Bun has reached stability and is challenging Node.js with its all-in-one approach combining a runtime, bundler, test runner, and package manager. The competition between Bun, Deno, and Node.js is driving rapid innovation across the entire JavaScript runtime ecosystem.

Bun and the Evolution of JavaScript Runtimes: Why Competition Is the Best Thing to Happen to Server-Side JavaScript

For over a decade, Node.js was the only serious game in town for running JavaScript outside the browser. It was the runtime that proved JavaScript could be a legitimate server-side language. But the landscape has shifted dramatically. With Bun reaching stability and Deno continuing to mature, we’re now living in a multi-runtime world — and that’s genuinely exciting for every JavaScript developer.

Let’s dig into how we got here, what makes Bun’s approach so compelling, and why this competition between JavaScript runtimes is driving innovation at a pace we haven’t seen in years.

The Runtime Timeline: From Node.js Monopoly to a Three-Horse Race

Node.js launched in 2009, built on Chrome’s V8 engine, and it fundamentally changed how we think about JavaScript. Suddenly, the same language you used on the frontend could power your APIs, CLI tools, and microservices. It won. Decisively.

But winning came with baggage. Node’s module system evolved awkwardly from CommonJS to ESM. Its tooling ecosystem became a Frankenstein’s monster of separate tools — npm for package management, webpack or esbuild for bundling, Jest or Vitest for testing, ts-node or tsx for TypeScript. Every new project meant stitching together a dozen config files before writing a single line of business logic.

Deno arrived in 2018 as Ryan Dahl’s “do-over” — his attempt to fix the design mistakes he’d made with Node.js. It shipped with TypeScript support out of the box, a security-first permissions model, and URL-based imports instead of node_modules. It was philosophically compelling but struggled with adoption because breaking Node.js compatibility meant breaking access to npm’s massive ecosystem.

Then Bun entered the scene.

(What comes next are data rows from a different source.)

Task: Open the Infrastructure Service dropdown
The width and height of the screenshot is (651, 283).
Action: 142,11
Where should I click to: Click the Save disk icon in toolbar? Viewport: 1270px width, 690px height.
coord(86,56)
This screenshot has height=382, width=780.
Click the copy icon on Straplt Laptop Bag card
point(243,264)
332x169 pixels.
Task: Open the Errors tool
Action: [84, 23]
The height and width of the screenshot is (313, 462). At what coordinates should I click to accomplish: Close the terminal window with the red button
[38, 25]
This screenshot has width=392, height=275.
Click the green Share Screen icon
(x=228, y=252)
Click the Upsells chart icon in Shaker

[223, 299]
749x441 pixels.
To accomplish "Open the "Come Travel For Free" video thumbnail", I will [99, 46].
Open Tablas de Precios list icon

Created by Jarred Sumner and built on Apple’s JavaScriptCore engine (not V8), Bun took a radically different approach: be an all-in-one toolkit that’s also a drop-in replacement for Node.js. Don’t make developers choose between innovation and compatibility. Give them both.

What Makes Bun Different: The All-in-One Philosophy

Bun’s pitch is deceptively simple: what if you didn’t need separate tools?

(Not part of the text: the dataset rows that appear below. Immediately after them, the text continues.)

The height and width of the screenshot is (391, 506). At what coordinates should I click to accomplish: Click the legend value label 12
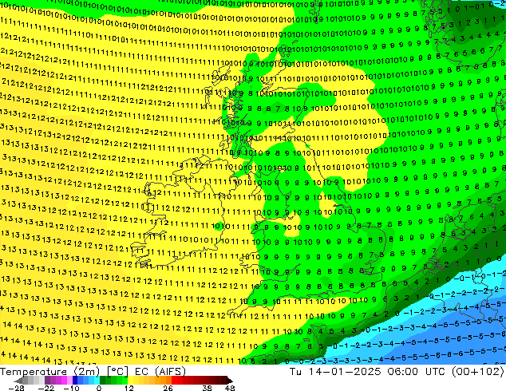[x=129, y=388]
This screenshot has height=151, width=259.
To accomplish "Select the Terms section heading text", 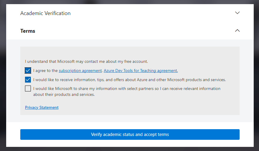I will point(28,31).
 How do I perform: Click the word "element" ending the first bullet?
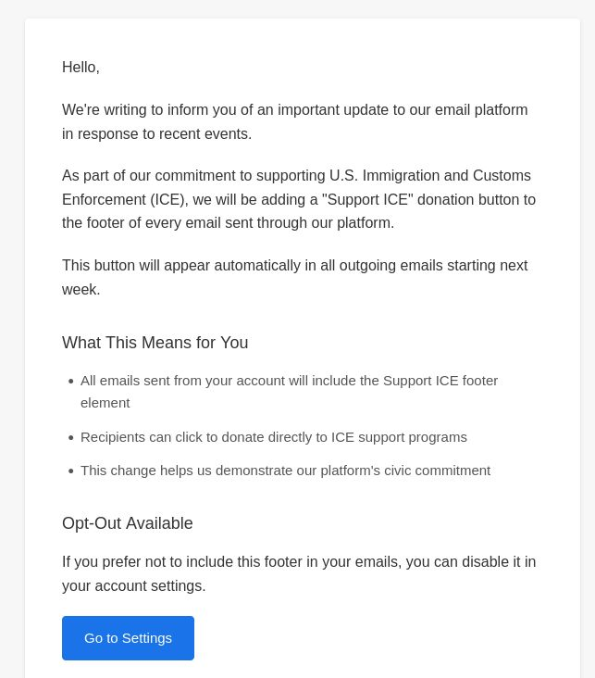pos(105,403)
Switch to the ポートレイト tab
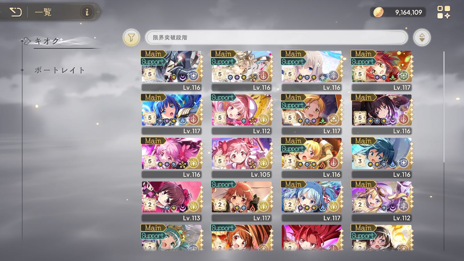464x261 pixels. click(x=60, y=70)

When you install Bun, you get a runtime, a bundler, a test runner, a package manager, and native TypeScript/JSX support — all in one binary. There’s no tsconfig.json required to run TypeScript. No jest.config.js. No choosing between npm, yarn, or pnpm. It’s all just bun.

Here’s what a basic HTTP server looks like in Bun:

// server.ts — no compilation step, no config files
const server = Bun.serve({
  port: 3000,
  fetch(req) {
    const url = new URL(req.url);

    if (url.pathname === "/api/health") {
      return Response.json({ status: "ok", runtime: "bun", timestamp: Date.now() });
    }

    if (url.pathname === "/api/greet") {
      const name = url.searchParams.get("name") ?? "World";
      return Response.json({ message: `Hello, ${name}!` });
    }

    return new Response("Not Found", { status: 404 });
  },
});

console.log(`Server running at http://localhost:${server.port}`);

Run it with bun server.ts. That’s it. No ts-node, no tsx, no build step. TypeScript just works.

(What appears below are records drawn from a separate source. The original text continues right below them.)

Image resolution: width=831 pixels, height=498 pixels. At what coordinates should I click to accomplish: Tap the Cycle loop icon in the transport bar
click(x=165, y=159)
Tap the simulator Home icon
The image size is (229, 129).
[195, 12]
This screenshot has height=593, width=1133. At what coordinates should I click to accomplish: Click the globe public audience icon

Now compare the developer experience of setting up and running tests:

// math.ts
export function fibonacci(n: number): number {
  if (n <= 1) return n;
  let a = 0, b = 1;
  for (let i = 2; i <= n; i++) {
    [a, b] = [b, a + b];
  }
  return b;
}

// math.test.ts — uses bun:test, built right in
import { expect, test, describe } from "bun:test";
import { fibonacci } from "./math";

describe("fibonacci", () => {
  test("returns 0 for n=0", () => {
    expect(fibonacci(0)).toBe(0);
  });

  test("returns 1 for n=1", () => {
    expect(fibonacci(1)).toBe(1);
  });

  test("returns 55 for n=10", () => {
    expect(fibonacci(10)).toBe(55);
  });

  test("handles larger values", () => {
    expect(fibonacci(50)).toBe(12586269025);
  });
});

Run with bun test. No installing Jest, no configuring Babel transforms, no ts-jest adapter. The test runner understands TypeScript and JSX natively.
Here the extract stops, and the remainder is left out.